Dec.20.09 | About: Ares Capital (ARCC)

For investors who are looking for a high dividend with upside potential for superior growth, Ares Capital Corporation (NASDAQ:ARCC) may well fulfill that hope.

ARCC is a closed-end, non-diversified finance company called a Business Development Company (or, BDC). Ares Capital went public in 2004 with proceeds of $140m. It now has approximately $30b of committed capital. This company, with offices in Los Angeles, New York, London, Chicago, Atlanta, Paris Stockholm and Frankfurt, has the global reach and seasoned managerial expertise to spot underperforming assets and acquire them or provide financing and other services when the price is right. ARCC's most recent deal was taking possession of Allied Capital, once a behemoth in real estate areas which had fallen on hard times. The smart money says Ares got a great deal in buying Allied Capital for less than $4.00 per share.

Ares also provides a one-stop solution to meet the distinct and underserved financing needs of private middle market companies across diverse industries. With traditional banks squeezing these type entities, Ares is there to assist deserving companies finance necessary operations. Being a patient, long-term investor with permanent capital, Ares has developed a reputation for flexibility, a willingness to hold large positions, and the ability to offer sponsors and management teams to increase the chances of a mutually successful relationship.
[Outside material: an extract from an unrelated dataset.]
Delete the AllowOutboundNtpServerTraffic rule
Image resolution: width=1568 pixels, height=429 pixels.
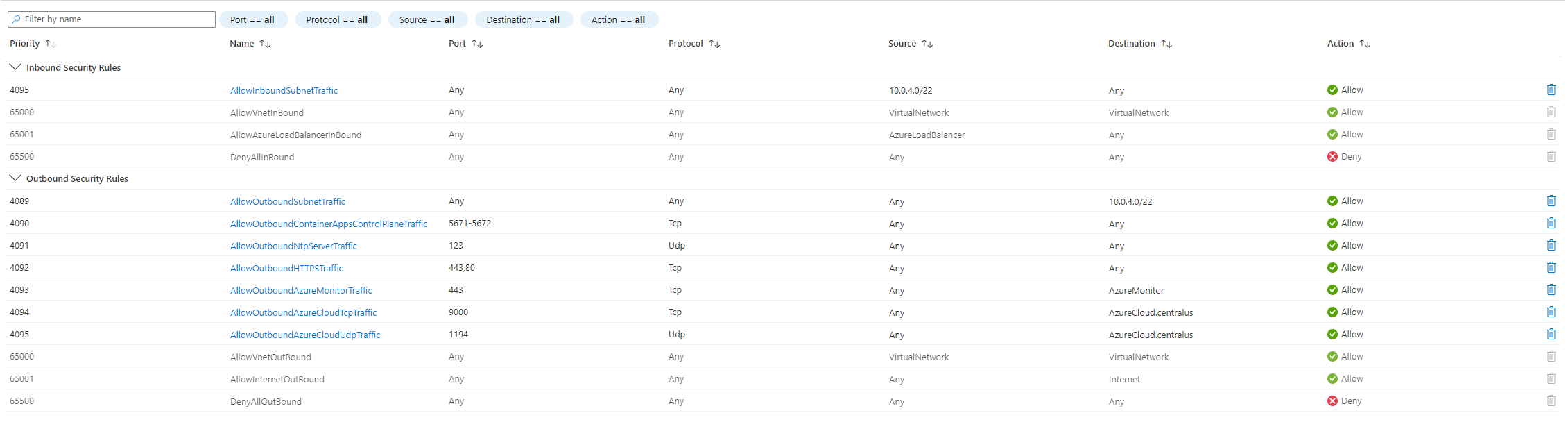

ARCC runs many Limited Liability Corporations under their corporate umbrella. Ivy Hill Middle Market Credit Fund, Ivy Hill Asset Management Company and Ares Capital Management Company are but a few. The asset balance is diverse and not widely susceptible to a sector contagion. The overall quality of assets appear lower investment-grade, as the company has a S&P BBB rating. I have looked at a few of the deals, and they appear to have excellent collateral and other guarantees cooked into them. That said, do not confuse my document skimming with a thorough analysis.

Trading at $11.89 per share, ARCC sports an 11.80% dividend and trades a hefty volume for liquidity. Technical trends for this $1.3b market cap company are strong, overall.

In short, Ares Capital should be on investors' short list of worthwhile inclusions as they look for growth and income clout for their 2010 portfolios.

Full Disclosure: The author does not hold a position in ARCC at this writing.